--- START Records for the exercise ---
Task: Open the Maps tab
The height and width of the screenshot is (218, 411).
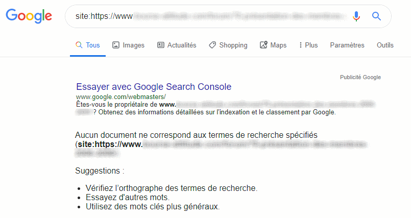Action: click(278, 45)
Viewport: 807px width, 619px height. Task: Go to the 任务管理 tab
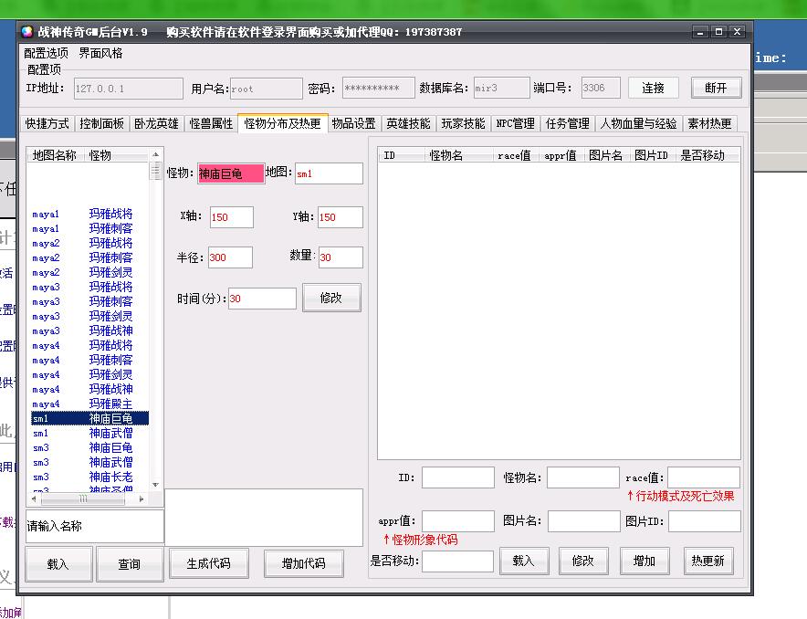[567, 123]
--- END Records for the exercise ---
#### What you have to do:
Copy all of the data above word for word, leaving out the pictures.

#### The output:
Task: Open the Maps tab
The height and width of the screenshot is (218, 411).
Action: click(278, 45)
Viewport: 807px width, 619px height. Task: Go to the 任务管理 tab
[567, 123]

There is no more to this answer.